[Opening Working data section]

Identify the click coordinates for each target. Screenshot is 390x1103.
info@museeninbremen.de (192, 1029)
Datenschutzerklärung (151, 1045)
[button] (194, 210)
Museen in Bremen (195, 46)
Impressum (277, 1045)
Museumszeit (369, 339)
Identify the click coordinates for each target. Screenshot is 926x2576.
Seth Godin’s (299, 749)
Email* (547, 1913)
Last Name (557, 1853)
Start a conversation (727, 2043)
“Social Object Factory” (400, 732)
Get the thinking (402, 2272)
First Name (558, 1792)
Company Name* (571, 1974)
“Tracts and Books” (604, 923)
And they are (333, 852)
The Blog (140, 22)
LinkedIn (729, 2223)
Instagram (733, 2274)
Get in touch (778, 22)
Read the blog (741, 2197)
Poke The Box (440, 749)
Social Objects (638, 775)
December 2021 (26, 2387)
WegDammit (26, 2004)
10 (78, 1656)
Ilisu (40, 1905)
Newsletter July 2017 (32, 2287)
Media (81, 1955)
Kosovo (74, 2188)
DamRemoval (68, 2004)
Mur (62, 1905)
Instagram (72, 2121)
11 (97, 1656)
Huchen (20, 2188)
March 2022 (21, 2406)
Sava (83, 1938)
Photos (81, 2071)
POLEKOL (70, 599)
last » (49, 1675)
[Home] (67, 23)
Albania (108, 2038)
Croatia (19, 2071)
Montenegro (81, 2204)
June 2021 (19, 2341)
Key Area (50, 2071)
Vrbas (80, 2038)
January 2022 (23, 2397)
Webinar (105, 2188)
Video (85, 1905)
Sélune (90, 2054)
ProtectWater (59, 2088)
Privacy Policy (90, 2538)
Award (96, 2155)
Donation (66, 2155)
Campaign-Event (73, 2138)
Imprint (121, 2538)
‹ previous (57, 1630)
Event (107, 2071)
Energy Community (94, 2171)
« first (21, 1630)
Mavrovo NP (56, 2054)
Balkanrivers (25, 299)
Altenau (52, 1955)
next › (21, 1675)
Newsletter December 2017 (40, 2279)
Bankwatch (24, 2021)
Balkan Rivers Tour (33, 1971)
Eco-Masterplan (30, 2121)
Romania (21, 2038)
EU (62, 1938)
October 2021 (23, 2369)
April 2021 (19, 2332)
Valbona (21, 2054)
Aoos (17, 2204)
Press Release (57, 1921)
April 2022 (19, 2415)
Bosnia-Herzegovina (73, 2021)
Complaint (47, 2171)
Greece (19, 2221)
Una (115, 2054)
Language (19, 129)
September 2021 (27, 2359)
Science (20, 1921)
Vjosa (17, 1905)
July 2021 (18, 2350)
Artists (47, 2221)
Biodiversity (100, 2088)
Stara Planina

[Closing Working data section]

■ Prompt: Lines from the one containing "Language (19, 129)" through the final line of the entries are the only ones to print, and each must match exactly.

■ Response box:
Language (19, 129)
September 2021 (27, 2359)
Science (20, 1921)
Vjosa (17, 1905)
July 2021 (18, 2350)
Artists (47, 2221)
Biodiversity (100, 2088)
Stara Planina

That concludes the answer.